Work to be completed →
Reproduce the following records verbatim, omitting the pictures.

Data provided →
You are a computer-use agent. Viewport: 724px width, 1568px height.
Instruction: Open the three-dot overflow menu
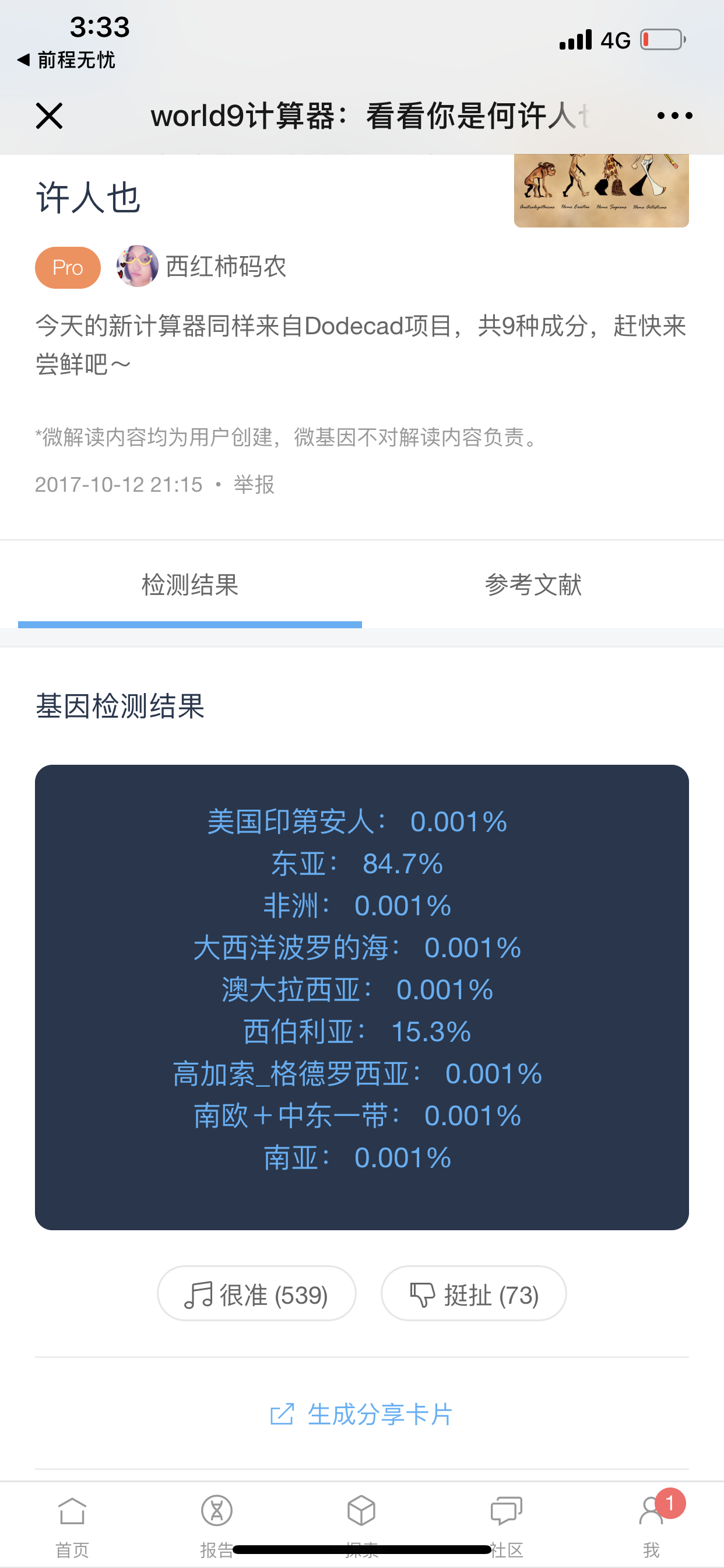[674, 116]
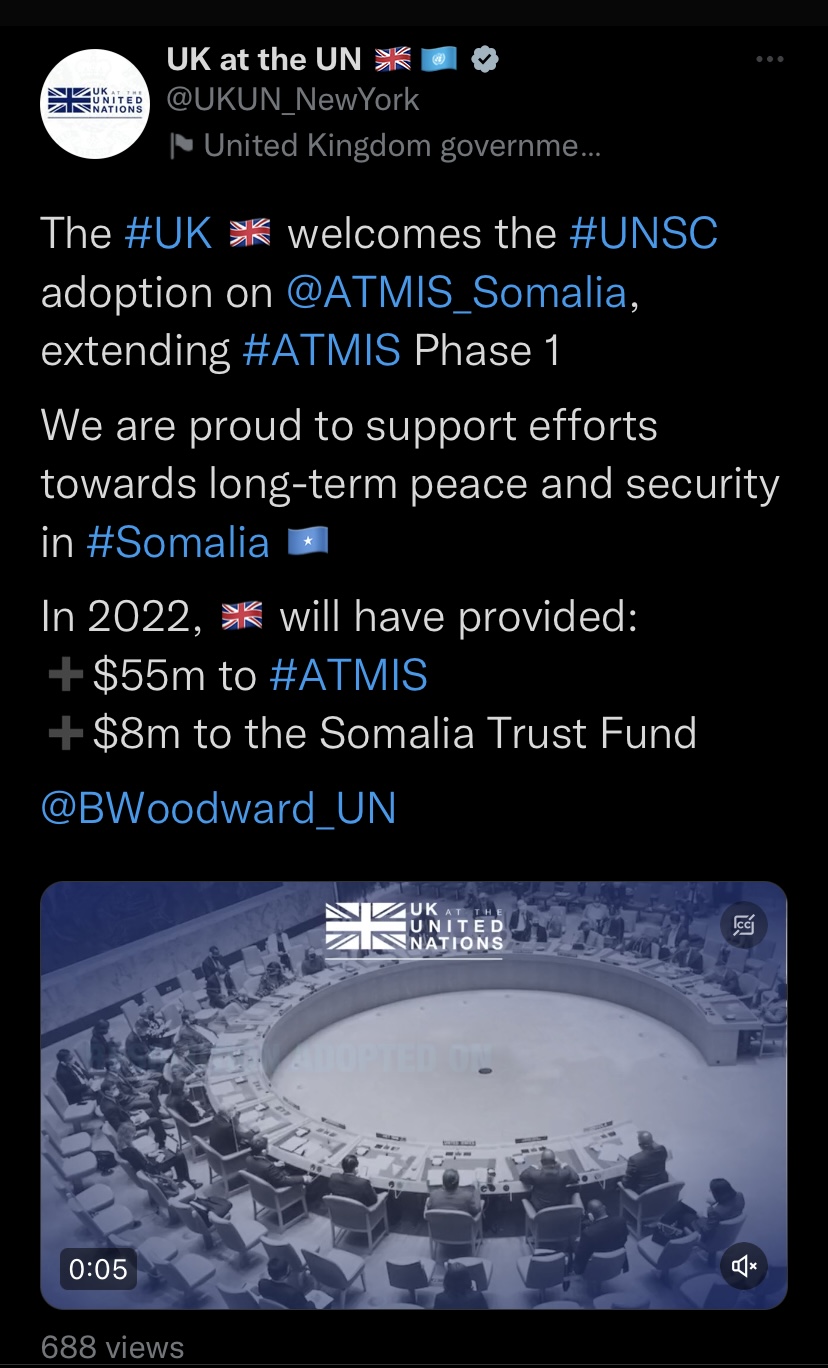Open #ATMIS hashtag before Phase 1
This screenshot has width=828, height=1368.
(x=321, y=351)
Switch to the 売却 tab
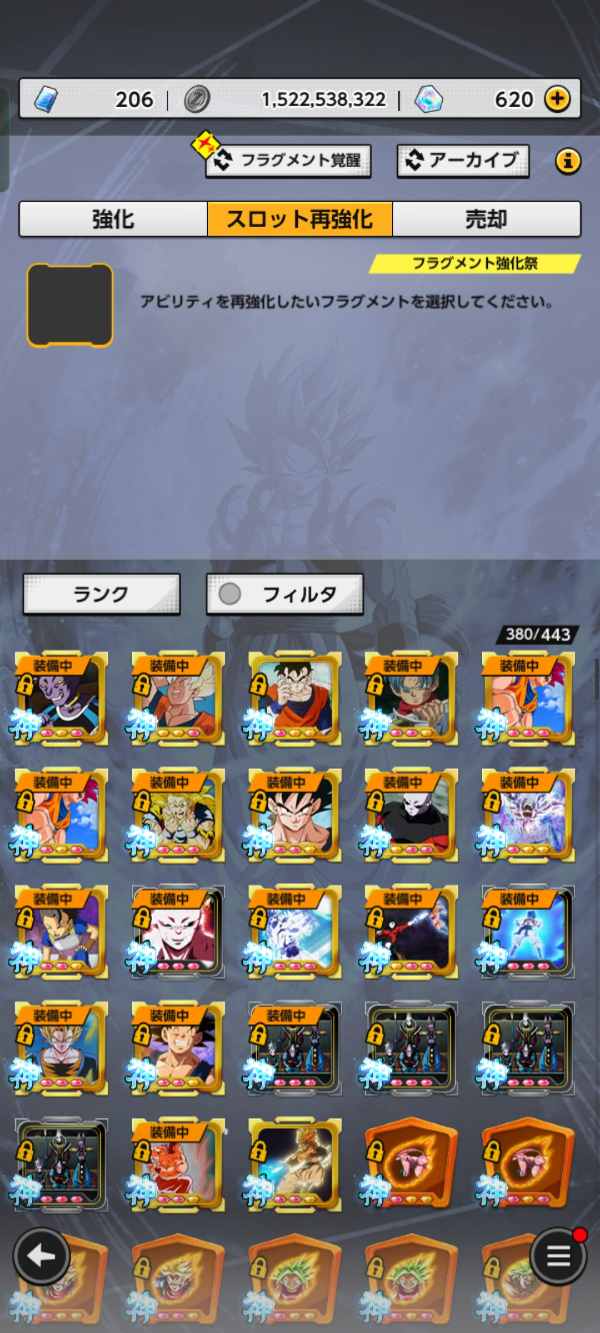Screen dimensions: 600x1333 click(486, 219)
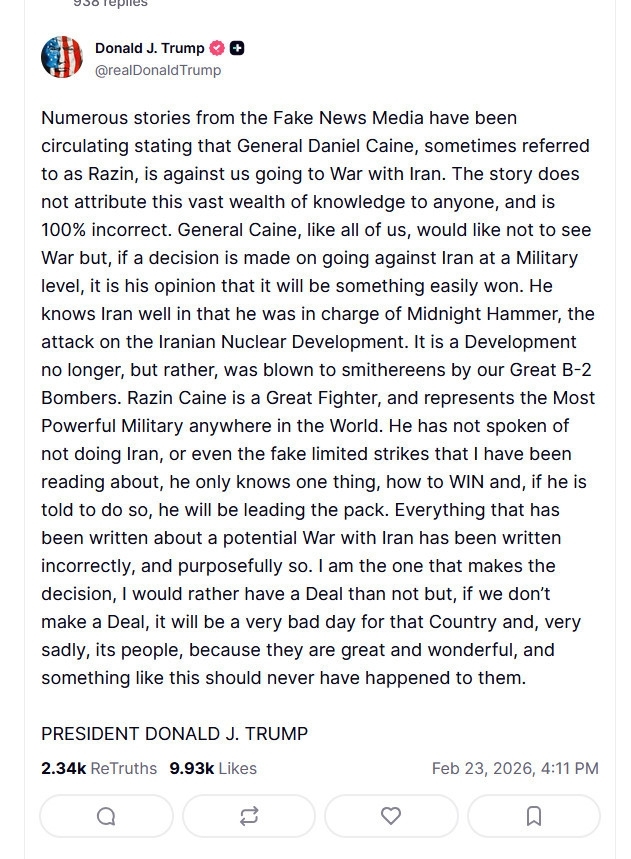Viewport: 631px width, 859px height.
Task: View the 9.93k Likes list
Action: (x=213, y=768)
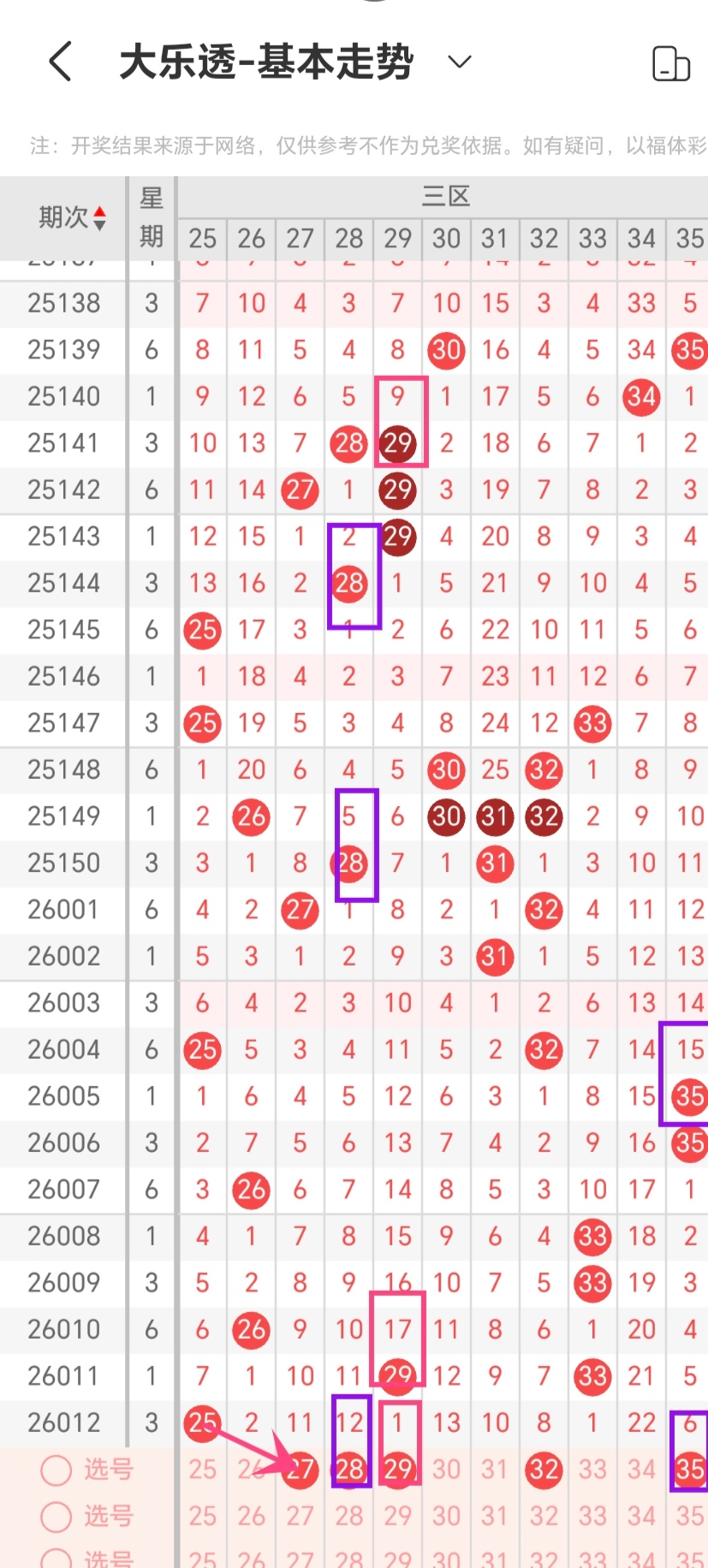Unselect ball 32 in the first 选号 row
This screenshot has height=1568, width=708.
point(544,1470)
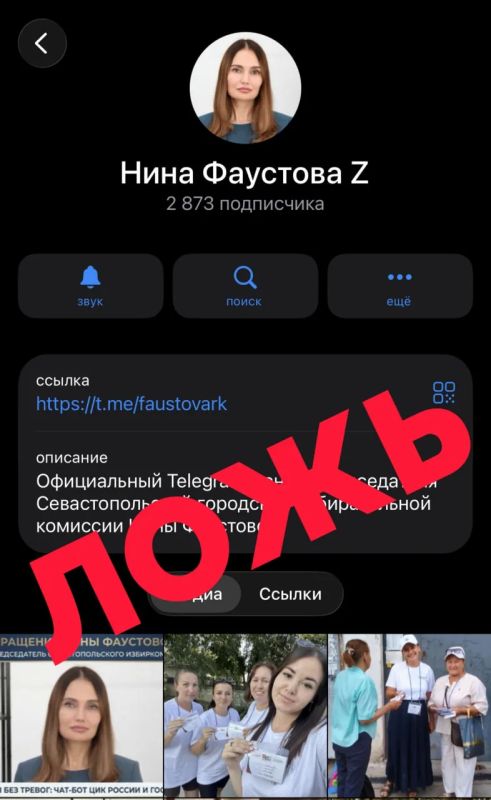Open the t.me/faustovark link
Viewport: 491px width, 800px height.
pos(131,404)
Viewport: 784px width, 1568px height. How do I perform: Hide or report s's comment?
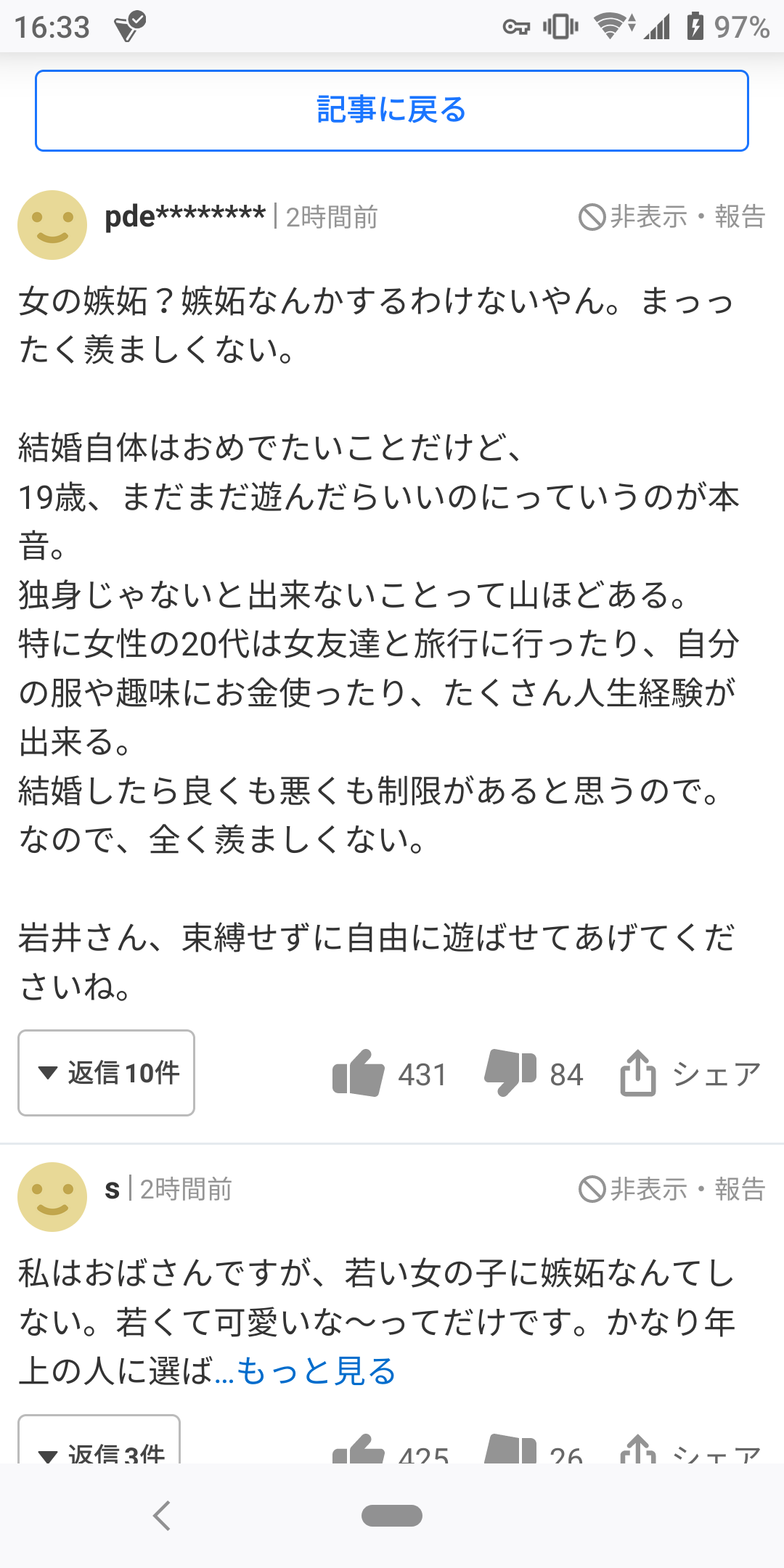[672, 1189]
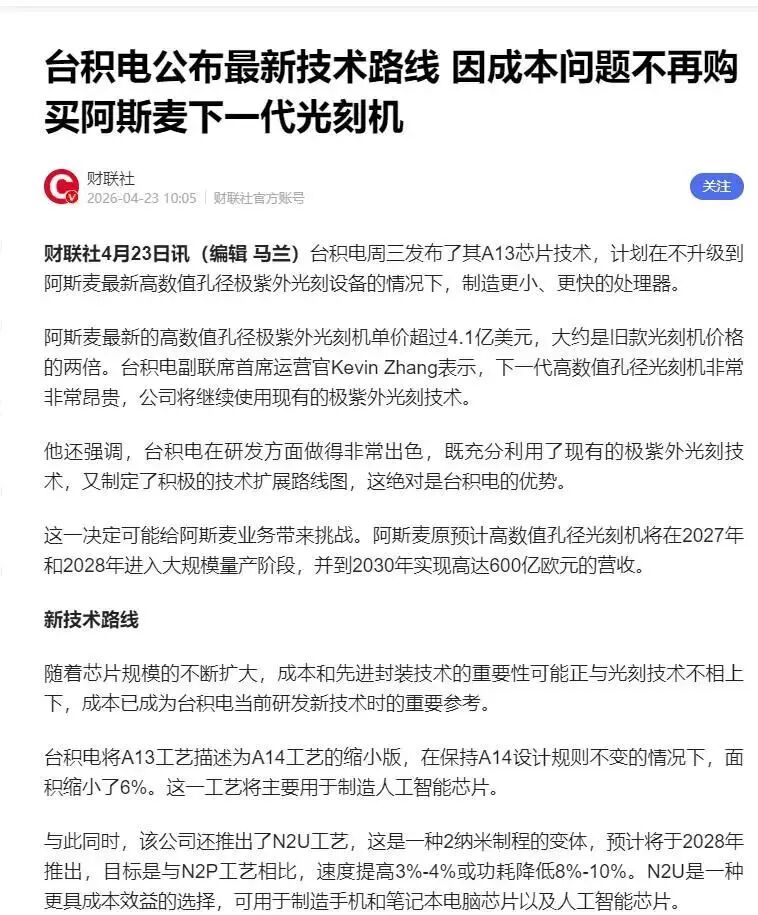The height and width of the screenshot is (915, 758).
Task: Follow 财联社 with the 关注 button
Action: (716, 187)
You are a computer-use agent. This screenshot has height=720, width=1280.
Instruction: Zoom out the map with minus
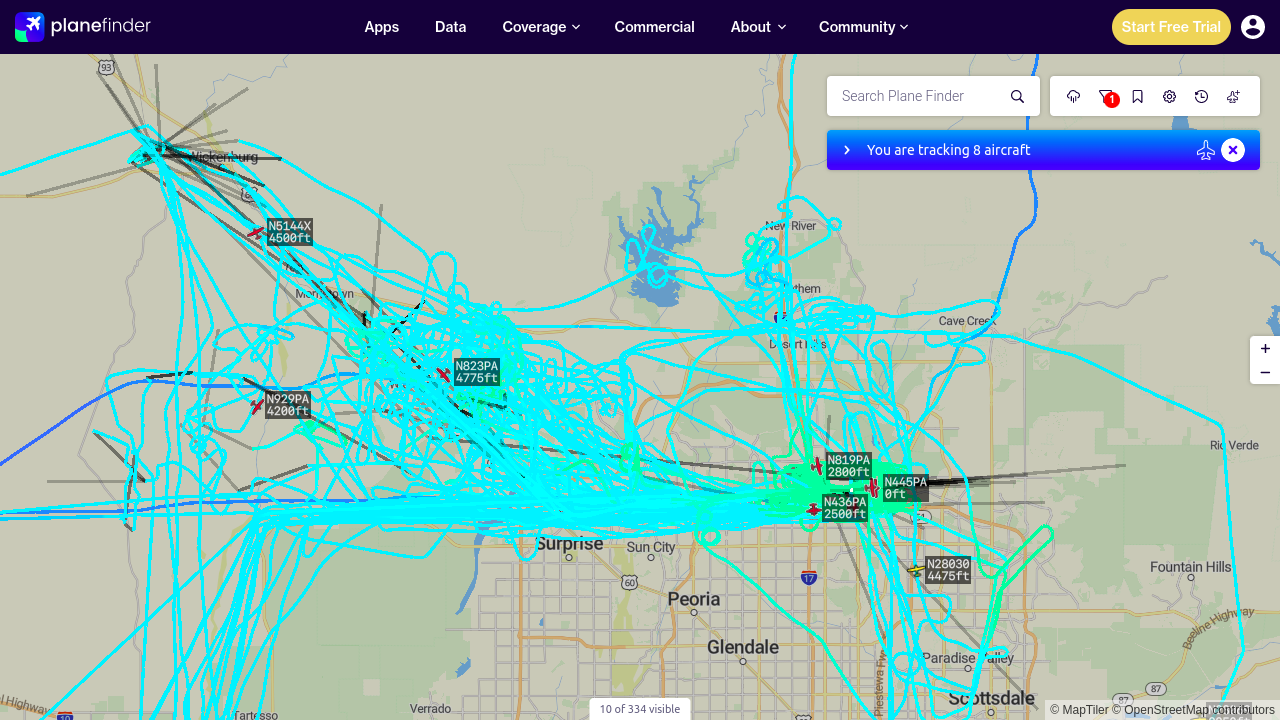pyautogui.click(x=1265, y=372)
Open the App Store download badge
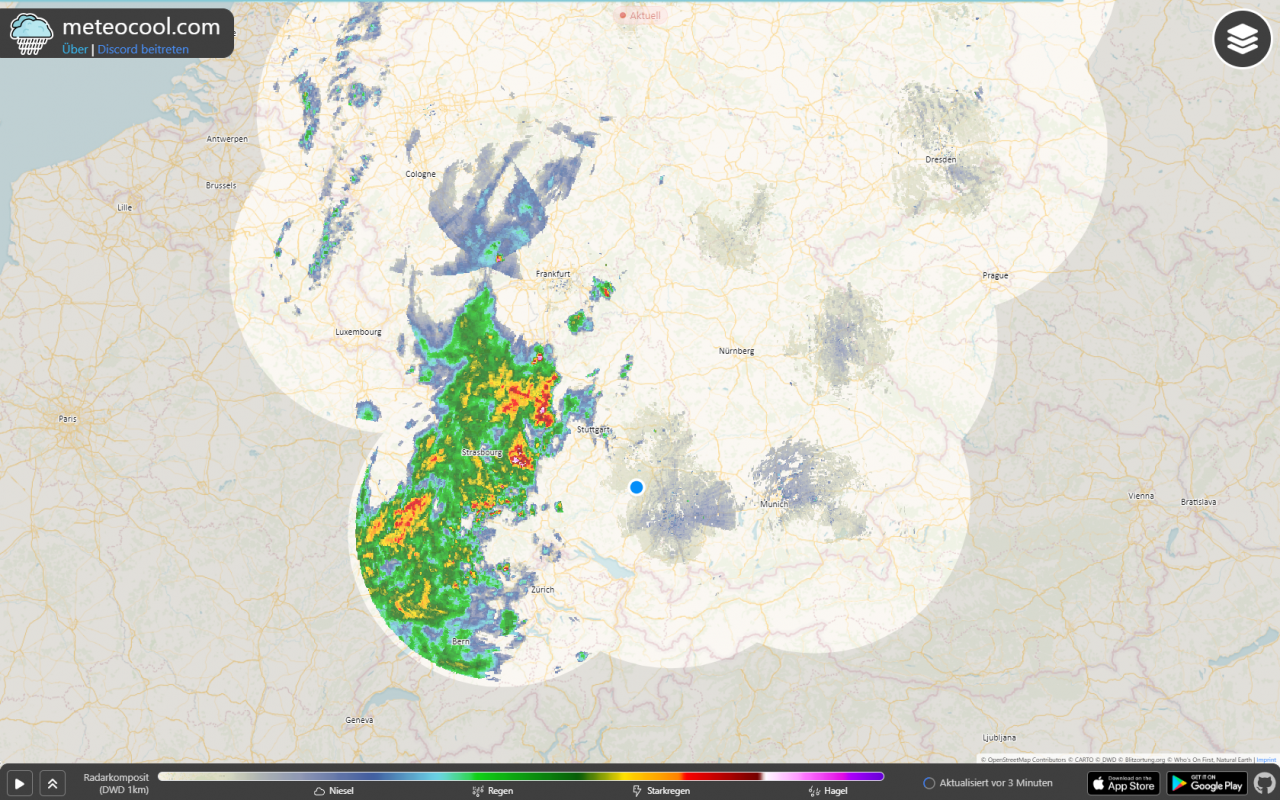The image size is (1280, 800). (x=1122, y=783)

Output below →
You are a computer-use agent. Viewport: 724px width, 1568px height.
Instruction: Open the three-dot overflow menu
[674, 116]
Open #ATMIS hashtag before Phase 1
This screenshot has width=828, height=1368.
(x=321, y=351)
Switch to the 売却 tab
Screen dimensions: 600x1333 click(486, 219)
Viewport: 631px width, 859px height.
Task: View the 9.93k Likes list
Action: (x=213, y=768)
Unselect ball 32 in the first 选号 row
This screenshot has height=1568, width=708.
point(544,1470)
Open the t.me/faustovark link
Viewport: 491px width, 800px height.
pos(131,404)
Viewport: 784px width, 1568px height. How do I perform: Hide or report s's comment?
[672, 1189]
The height and width of the screenshot is (915, 758).
Task: Follow 财联社 with the 关注 button
Action: (716, 187)
You are a computer-use agent. This screenshot has height=720, width=1280.
Instruction: Zoom out the map with minus
pyautogui.click(x=1265, y=372)
Open the App Store download badge
The image size is (1280, 800). (x=1122, y=783)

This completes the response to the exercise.